Die Auffassung des Verwaltungsgerichts, der Antragsteller könne sich nicht im Sinne der „Doppelhaus-Rechtsprechung“ des Bundesverwaltungsgerichts, die für Reihenhäuser entsprechend gelte, auf eine Verletzung des Rücksichtnahmegebots berufen, da sich der genehmigte Anbau eindeutig als untergeordneter Teil des Reihenendhauses darstelle, hat die Beschwerde nicht mit durchgreifenden Argumenten erschüttert.
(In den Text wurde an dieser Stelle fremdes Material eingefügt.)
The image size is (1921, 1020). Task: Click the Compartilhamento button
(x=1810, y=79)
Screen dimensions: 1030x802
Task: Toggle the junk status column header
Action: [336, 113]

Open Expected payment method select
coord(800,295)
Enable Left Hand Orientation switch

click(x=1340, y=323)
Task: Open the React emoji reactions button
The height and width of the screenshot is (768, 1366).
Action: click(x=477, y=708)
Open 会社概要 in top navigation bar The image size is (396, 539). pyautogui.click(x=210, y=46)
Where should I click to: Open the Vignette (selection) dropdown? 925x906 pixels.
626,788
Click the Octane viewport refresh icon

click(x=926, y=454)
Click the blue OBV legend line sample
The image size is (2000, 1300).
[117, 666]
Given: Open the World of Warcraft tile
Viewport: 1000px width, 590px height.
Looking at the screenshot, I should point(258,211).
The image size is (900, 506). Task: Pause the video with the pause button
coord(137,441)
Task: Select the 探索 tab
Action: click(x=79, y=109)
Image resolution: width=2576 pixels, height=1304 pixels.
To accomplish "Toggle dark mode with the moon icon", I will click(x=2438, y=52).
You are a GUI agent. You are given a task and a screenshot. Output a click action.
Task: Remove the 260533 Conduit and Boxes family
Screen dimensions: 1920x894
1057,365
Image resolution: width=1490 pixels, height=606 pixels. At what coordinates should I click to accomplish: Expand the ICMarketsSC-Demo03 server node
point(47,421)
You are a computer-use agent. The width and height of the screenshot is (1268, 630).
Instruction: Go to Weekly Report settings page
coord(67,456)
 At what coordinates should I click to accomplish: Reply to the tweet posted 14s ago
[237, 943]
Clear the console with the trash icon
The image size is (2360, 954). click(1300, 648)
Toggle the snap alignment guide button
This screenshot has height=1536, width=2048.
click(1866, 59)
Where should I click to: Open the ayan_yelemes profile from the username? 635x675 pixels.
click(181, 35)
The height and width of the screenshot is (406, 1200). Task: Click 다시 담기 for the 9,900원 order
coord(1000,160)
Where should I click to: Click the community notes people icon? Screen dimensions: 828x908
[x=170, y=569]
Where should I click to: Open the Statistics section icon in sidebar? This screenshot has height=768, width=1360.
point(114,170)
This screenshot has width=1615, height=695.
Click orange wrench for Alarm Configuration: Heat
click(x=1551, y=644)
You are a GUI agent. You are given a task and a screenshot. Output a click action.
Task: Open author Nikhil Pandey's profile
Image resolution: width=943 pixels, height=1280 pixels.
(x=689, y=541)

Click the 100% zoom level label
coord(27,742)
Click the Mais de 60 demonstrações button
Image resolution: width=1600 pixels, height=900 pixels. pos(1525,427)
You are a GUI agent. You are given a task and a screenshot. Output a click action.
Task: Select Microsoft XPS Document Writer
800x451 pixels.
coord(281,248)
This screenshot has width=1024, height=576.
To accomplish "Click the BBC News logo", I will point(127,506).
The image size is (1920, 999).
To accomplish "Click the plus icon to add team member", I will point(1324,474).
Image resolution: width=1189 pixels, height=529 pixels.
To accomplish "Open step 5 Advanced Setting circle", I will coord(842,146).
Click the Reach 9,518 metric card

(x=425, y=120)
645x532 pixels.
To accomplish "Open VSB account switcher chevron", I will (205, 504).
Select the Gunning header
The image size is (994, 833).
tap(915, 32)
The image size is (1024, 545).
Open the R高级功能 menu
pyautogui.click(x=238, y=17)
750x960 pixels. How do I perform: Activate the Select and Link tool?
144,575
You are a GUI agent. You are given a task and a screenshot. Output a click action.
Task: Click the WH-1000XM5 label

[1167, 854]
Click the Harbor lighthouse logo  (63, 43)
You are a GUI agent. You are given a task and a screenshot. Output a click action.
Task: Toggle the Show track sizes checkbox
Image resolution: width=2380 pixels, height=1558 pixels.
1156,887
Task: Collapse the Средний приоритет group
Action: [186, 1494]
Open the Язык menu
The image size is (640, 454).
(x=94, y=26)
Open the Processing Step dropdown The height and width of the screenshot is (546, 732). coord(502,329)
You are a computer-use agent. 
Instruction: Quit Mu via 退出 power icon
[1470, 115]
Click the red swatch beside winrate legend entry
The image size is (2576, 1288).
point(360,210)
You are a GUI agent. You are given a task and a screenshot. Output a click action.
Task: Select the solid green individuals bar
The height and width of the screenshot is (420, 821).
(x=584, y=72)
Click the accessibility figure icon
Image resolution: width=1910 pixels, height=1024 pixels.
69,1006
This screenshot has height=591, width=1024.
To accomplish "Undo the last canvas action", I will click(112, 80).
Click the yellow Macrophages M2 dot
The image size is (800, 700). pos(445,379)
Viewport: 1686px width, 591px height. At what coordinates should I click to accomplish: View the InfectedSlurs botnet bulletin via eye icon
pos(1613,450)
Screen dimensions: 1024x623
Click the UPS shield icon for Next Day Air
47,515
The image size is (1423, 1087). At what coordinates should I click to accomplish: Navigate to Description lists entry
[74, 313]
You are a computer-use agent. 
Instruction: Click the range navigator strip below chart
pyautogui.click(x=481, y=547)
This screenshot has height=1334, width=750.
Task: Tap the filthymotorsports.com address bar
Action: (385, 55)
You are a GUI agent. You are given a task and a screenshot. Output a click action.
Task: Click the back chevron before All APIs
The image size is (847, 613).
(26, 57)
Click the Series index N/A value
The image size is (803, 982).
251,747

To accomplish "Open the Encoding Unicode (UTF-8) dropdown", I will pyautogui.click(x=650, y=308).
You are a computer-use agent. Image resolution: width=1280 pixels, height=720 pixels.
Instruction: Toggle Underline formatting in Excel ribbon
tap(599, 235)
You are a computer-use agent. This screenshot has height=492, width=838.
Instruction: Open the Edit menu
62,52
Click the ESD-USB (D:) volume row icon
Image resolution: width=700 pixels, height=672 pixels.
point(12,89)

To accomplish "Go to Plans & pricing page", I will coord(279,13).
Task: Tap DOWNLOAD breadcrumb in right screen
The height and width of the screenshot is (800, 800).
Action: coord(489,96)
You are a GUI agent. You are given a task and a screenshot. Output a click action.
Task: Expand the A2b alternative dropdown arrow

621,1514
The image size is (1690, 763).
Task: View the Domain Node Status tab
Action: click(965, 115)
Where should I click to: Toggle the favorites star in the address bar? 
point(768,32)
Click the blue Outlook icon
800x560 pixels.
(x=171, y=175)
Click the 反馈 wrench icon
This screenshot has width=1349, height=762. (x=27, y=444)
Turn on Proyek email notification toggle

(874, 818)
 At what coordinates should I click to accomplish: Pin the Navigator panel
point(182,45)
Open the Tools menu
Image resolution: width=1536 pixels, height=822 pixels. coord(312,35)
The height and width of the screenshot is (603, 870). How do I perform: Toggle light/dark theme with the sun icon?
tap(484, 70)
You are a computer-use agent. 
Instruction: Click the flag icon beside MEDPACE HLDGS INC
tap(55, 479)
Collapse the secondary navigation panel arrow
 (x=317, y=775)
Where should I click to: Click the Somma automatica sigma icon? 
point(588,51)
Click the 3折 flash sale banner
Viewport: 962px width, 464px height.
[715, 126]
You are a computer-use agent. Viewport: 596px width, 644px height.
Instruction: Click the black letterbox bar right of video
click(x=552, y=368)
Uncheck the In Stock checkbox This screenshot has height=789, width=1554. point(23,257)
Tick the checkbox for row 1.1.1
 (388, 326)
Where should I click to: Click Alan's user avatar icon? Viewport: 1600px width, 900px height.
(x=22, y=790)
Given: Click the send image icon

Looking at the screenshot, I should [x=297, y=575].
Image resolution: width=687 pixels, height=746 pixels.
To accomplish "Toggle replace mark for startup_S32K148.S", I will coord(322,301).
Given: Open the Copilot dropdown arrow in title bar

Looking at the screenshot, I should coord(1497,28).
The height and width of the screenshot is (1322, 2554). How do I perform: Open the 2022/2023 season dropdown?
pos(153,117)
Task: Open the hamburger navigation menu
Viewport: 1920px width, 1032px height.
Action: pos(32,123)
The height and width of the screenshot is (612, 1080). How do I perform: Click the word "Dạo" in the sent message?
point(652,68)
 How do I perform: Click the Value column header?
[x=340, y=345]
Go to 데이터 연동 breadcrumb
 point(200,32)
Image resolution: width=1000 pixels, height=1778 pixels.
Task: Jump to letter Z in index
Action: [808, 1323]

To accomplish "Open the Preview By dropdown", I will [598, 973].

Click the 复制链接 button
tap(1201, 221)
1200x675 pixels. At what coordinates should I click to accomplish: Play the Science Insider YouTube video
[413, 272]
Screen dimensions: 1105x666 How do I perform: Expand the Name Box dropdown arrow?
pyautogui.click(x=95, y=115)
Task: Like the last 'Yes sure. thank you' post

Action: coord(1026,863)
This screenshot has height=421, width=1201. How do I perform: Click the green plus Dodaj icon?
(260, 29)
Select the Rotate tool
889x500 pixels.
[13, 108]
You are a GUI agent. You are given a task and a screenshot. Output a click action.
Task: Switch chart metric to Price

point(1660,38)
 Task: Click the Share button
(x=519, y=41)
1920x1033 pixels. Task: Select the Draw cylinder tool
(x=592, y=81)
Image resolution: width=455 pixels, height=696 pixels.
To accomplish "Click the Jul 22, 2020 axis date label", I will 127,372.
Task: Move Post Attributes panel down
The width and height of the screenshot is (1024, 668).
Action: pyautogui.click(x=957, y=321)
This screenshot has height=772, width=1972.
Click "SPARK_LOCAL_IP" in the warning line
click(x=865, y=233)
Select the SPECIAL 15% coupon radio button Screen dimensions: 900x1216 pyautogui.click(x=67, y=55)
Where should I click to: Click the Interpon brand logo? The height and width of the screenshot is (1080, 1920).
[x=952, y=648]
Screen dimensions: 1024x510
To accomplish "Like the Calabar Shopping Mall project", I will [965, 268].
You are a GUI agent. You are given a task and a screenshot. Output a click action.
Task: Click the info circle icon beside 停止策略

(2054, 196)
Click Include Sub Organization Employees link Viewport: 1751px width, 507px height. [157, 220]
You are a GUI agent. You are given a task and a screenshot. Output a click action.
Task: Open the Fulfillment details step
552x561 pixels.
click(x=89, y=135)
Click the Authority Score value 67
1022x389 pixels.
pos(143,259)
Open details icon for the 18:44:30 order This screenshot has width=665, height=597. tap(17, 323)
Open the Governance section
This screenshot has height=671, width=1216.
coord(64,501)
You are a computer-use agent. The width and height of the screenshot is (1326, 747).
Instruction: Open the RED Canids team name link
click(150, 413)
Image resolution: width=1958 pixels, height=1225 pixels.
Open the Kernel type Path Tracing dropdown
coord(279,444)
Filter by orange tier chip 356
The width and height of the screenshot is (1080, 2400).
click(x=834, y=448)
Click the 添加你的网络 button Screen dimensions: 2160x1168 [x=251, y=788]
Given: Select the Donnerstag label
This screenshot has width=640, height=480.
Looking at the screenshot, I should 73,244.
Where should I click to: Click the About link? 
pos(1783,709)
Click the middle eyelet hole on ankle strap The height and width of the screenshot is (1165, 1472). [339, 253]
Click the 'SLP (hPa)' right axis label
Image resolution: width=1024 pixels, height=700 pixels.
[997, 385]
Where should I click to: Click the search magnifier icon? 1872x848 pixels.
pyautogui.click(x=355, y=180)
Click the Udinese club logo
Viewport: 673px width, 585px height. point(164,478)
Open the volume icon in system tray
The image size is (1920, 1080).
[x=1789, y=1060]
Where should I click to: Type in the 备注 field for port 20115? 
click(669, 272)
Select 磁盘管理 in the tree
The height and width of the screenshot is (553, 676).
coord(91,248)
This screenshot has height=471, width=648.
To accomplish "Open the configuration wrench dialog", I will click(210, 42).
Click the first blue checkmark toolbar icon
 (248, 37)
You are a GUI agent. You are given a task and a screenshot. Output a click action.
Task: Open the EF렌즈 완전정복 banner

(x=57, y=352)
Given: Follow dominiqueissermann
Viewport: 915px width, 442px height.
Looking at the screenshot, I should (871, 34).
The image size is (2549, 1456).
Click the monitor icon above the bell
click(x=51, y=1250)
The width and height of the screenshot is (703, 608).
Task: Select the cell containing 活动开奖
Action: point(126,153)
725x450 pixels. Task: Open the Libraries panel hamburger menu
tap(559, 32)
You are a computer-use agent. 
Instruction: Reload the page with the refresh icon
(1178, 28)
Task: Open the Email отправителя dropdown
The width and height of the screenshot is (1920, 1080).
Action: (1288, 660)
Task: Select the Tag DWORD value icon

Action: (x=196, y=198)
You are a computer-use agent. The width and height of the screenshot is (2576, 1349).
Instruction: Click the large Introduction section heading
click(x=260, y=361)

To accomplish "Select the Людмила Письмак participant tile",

Bei Einheiten aus zwei – oder entsprechend auch weiteren – Gebäuden ist das Erfordernis der baulichen Einheit bei offener Bauweise nur erfüllt, wenn die Gebäude in wechselseitig verträglicher und abgestimmter Weise aneinander gebaut sind (vgl. BVerwG, Beschlüsse vom 17. August 2011 – BVerwG 4 B 25.11 – juris Rn. 5 und vom 19. März 2015 – BVerwG 4 B 65.14 – juris Rn. 6). Verlangt ist ein Mindestmaß an Übereinstimmung der Gebäude (BVerwG, Urteil vom 5. Dezember 2013 – BVerwG 4 C 5.12 – juris Rn. 16) jedenfalls in den ihnen Proportionen und Gestalt gebenden baulichen Elementen (OVG Bln-Bbg, Beschluss vom 31. Juli 2015 – OVG 2 S 29.15 – juris Os. 4 und Rn. 15). Das Maß des Verträglichen wurde z.B. bei einem Baukörper als überschritten erachtet, der über eine Länge von fünf Metern an das benachbarte Wohnhaus angebaut war, jedoch dahinter um weitere acht Meter in den hinteren Gartenbereich versprang (vgl. BVerwG, Urteil vom 24. Februar 2000 – BVerwG 4 C 12.98 – juris Ls. 3 und Rn. 25). Ein in offener Bauweise unzulässiger einseitiger Grenzanbau kann auch entstehen, wenn ein nicht grenzständiger Anbau wegen seiner Abmessungen die bisherige Doppelhaushälfte so massiv verändert, dass die beiden Gebäude nicht mehr als bauliche Einheit erscheinen. Ein solcher Fall kann insbesondere dann gegeben sein, wenn der im Verhältnis zur bisherigen Kubatur massive Anbau grenznah errichtet wird und – in seiner Wirkung einem grenzständigen Anbau vergleichbar – die Freiflächen auf dem Grundstück der anderen Doppelhaushälfte abriegelt. Ob ein nicht grenzständiger Anbau die bisherige bauliche Einheit zweier Doppelhaushälften aufhebt, hängt maßgebend von den Umständen des Einzelfalls ab (BVerwG, Beschluss vom 10. April 2012 – BVerwG 4 B 42.11 – juris Rn. 9).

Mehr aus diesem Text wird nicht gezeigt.